On compte deux sortes de mouvement : le mouvement objectif et le mouvement relatif. Le premier est celui que fabrique la mécanique du monde, et pour lui le cycliste n’avance pas par rapport à son vélo. Mais, à l’exemple du fameux baron de Münchhausen qui, dit-on, s’élevait dans les airs en se tirant par les cheveux, le cycliste, par le simple mouvement relatif de ses jambes, sans aucunement toucher le sol, se meut sur l’asphalte selon un mouvement pleinement objectif. C’est là son chef-d’oeuvre, pourrait-on dire, car plus il s’excite sur sa machine, plus il fabrique du mouvement objectif. Admirant ce phénomène, le docteur Freud se serait exclamé, en voyant passer un cycliste : « Voilà enfin brisé le cercle vicieux de l’immanence subjective ! »
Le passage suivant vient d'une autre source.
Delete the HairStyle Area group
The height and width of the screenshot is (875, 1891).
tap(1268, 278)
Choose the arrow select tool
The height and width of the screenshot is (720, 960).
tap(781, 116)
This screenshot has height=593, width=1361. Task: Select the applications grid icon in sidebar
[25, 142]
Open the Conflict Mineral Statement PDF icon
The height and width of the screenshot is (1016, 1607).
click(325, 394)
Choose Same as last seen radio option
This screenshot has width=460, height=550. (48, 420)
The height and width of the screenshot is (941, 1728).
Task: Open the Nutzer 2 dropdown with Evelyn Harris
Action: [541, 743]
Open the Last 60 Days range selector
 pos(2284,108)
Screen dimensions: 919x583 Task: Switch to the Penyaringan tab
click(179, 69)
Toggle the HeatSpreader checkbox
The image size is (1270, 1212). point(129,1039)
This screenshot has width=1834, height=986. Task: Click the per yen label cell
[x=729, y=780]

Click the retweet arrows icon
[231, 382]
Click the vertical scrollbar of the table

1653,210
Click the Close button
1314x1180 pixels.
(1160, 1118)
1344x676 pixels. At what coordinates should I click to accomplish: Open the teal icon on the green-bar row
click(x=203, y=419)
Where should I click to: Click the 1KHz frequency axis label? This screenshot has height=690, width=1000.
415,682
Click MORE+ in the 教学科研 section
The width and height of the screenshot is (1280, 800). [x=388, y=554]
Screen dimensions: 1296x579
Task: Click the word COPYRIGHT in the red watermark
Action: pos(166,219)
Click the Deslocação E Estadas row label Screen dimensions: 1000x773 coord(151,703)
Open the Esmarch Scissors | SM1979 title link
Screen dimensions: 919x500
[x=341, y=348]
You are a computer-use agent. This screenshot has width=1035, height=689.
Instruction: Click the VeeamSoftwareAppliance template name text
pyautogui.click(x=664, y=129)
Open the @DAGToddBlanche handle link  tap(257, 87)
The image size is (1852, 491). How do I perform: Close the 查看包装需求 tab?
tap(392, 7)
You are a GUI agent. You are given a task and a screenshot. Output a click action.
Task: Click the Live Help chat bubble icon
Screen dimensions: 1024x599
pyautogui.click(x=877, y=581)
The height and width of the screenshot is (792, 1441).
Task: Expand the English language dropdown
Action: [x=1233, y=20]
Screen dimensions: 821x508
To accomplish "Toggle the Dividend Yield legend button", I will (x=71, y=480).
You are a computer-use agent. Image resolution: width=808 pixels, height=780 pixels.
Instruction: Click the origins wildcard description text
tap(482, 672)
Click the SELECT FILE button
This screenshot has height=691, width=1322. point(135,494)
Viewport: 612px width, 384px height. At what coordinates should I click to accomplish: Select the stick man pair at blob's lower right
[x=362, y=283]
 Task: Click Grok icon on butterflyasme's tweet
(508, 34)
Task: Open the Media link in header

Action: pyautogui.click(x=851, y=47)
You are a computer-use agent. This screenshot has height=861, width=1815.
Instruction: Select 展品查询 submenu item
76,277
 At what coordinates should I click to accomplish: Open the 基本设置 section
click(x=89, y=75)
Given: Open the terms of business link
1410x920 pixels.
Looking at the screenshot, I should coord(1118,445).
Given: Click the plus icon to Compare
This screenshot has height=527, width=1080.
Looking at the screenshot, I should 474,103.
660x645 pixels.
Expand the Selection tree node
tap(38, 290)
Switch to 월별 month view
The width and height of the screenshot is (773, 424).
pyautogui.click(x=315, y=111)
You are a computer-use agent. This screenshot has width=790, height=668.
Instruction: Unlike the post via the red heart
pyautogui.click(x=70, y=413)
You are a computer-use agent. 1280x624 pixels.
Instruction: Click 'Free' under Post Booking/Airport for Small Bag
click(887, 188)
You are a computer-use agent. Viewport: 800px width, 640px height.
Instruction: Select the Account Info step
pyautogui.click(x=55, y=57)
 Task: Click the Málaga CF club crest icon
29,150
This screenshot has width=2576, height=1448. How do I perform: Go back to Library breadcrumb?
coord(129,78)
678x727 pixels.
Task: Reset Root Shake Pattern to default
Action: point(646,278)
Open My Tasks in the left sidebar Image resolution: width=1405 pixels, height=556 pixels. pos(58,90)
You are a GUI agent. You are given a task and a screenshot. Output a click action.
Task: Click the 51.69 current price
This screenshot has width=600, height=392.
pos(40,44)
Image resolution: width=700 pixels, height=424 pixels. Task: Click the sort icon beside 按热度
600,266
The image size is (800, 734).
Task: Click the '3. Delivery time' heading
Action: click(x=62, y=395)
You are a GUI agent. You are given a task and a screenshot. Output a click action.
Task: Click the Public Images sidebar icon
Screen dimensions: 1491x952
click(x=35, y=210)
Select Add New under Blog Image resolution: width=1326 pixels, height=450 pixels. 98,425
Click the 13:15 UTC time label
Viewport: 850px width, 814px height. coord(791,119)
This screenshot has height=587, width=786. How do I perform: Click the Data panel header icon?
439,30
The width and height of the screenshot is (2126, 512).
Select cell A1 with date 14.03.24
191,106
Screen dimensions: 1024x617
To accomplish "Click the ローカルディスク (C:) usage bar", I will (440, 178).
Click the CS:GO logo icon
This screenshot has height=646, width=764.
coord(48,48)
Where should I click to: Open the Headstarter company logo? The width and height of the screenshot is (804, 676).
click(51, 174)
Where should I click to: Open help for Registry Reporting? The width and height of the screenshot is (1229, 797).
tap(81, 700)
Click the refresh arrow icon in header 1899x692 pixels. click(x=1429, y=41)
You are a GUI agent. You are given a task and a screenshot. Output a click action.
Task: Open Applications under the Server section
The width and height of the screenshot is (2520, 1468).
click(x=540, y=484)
Le mouvement du monde nous vient de n’importe quel côté, et le cycliste est toujours au bord de la frousse, car il a le réel à ses trousses. Boyau crevé vaut mieux que pipe cassée : le jour où vous faites l’atterrissage forcé dû à la dégonfle, le mal est vite réparé, la solidarité sans faille d’un camarade aux larges épaules et aux doigts de mécano opère.
Paul Nerflou, Le sel du vélo, Éditions La Chaîne Libre.